[START OF PROVIDED PASSAGE]

Businesses require effective performance management (Cardão-Pito et al., 2021). Through both official and informal methods, it helps them match their systems, resources and personnel with their strategic objectives (Canh et al., 2019). How well a company achieves its stated goals is one of the most common ways to assess organisational effectiveness and performance (Ferraris et al., 2019; Mwandifura et al., 2022a, b). This method would assess factors such as how well an organisation meets its objectives. Likewise, Khin and Ho (2018) claim that organisational effectiveness relates to how an organisation has attained complete self-awareness as a result of, amongst other things, executives articulating clear objectives for workers and outlining strategies for effectively achieving those objectives.

2.7 Information and communication technology (ICT)

[END OF PROVIDED PASSAGE]

WHAT IS NEEDED:
In the passage on performance management, what is one of the most common ways to assess organizational effectiveness and performance?

[START OF SUPPLIED ENTRIES]

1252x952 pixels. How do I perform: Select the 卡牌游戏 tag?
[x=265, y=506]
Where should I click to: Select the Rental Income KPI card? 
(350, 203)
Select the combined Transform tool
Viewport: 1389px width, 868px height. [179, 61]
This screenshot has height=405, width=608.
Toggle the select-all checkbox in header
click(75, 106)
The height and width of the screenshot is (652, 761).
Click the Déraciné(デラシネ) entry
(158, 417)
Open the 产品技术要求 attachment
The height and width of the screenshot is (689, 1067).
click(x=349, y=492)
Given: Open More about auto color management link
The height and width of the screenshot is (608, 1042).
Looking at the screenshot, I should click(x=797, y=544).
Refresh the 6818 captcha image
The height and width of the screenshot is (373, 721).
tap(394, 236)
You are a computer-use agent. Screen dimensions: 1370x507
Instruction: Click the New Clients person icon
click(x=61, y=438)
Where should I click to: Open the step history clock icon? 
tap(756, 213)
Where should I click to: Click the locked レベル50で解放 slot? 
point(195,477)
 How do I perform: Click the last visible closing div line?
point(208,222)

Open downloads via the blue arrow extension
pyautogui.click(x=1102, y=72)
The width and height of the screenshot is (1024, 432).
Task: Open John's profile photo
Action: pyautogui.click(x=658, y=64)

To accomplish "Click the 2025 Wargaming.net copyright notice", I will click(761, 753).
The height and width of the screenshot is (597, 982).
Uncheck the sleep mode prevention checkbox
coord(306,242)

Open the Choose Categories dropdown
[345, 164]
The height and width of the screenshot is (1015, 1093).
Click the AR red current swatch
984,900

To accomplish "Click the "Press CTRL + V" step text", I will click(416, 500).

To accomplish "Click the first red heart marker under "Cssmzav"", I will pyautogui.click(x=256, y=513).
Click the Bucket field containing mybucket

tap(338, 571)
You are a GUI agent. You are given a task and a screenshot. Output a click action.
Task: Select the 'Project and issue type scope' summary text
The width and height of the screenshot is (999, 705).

[END OF SUPPLIED ENTRIES]

EXERCISE RESULT:
Assessing how well a company achieves its stated goals.